Being uninterested in politics before Jean had come into his life, Oppenheimer hadn’t voted until he was thirty-two years old. He’d cast his first ballot for the 1936 re-election of Franklin Roosevelt, whose New Deal policies had appealed to Oppie’s recently kindled socialist sensibilities. He’d voted for FDR twice more: in 1940 and, in recognition of his support for the nascent United Nations, again in 1944.
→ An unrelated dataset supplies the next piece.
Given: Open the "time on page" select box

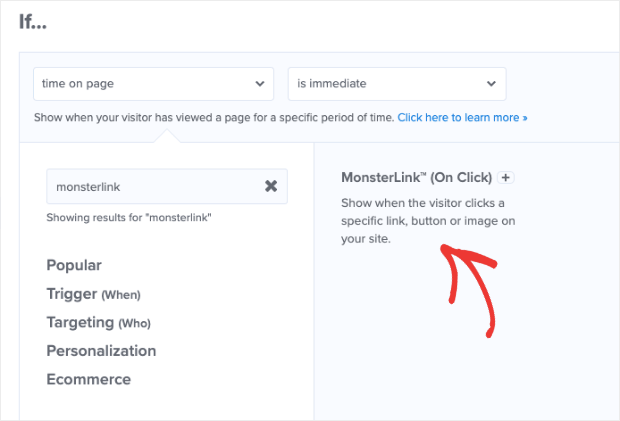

And now, at last, Oppie was at the White House, having been granted a meeting with the president. But the occupant of the Oval Office was no longer FDR, a man Oppie would have loved to have met, despite some growing misgivings during the war years, but rather Harry Truman, who, in Oppie’s opinion, had botched things horribly at Potsdam by failing to bring Russia into an accord for international control of atomic energy; worse, Truman had indeed needlessly prolonged the Pacific war by insisting on unconditional surrender, instead of just letting the Japanese keep their damned Emperor in the first place.

Sure, it was an honor to meet the president no matter who held that title. But just as some infinities are smaller than others—there are only half as many odd numbers as integers and yet both exist in endless profusion—so certain honors were inferior to their kin. Adding to Oppie’s muted mood was the fact that he was being escorted down the corridor not by Henry Stimson, the principled gentleman who had served as Secretary of War until his recent seventy-eighth birthday, but rather by his successor, Bob Patterson, in office all of a month now and bearing the same title even though the country was no longer at war.

After passing through the office of the president’s secretary, Oppie and Patterson entered the Oval from a door at the north end of its major axis, facing the empty desk. Oppie had only ever seen a couple of black-and-white pictures of this place in magazines. It was smaller than he’d imagined it, but really was elliptical; he judged its eccentricity to be about zero-point-six. The presidential seal was woven into the central blue-gray rug.

Another door to the room opened and in came Truman, three inches shorter than Oppie, with a round, full face, blue eyes behind thick lenses, and hair more gray than brown. “Dr. Oppenheimer,” he said, mispronouncing the surname by stretching the O into a long vowel. “A pleasure to meet you.”

“The pleasure,” replied Oppie, shaking the offered hand, “is all mine.” He had flown in for this meeting; this was his third trip to Washington since the dropping of the bomb on Nagasaki, and all of them had been by plane. Without a word being said to him, the stricture against flying had been quietly lifted; even before his resignation, nine days ago, the government had decided he was no longer too valuable to risk losing in a crash.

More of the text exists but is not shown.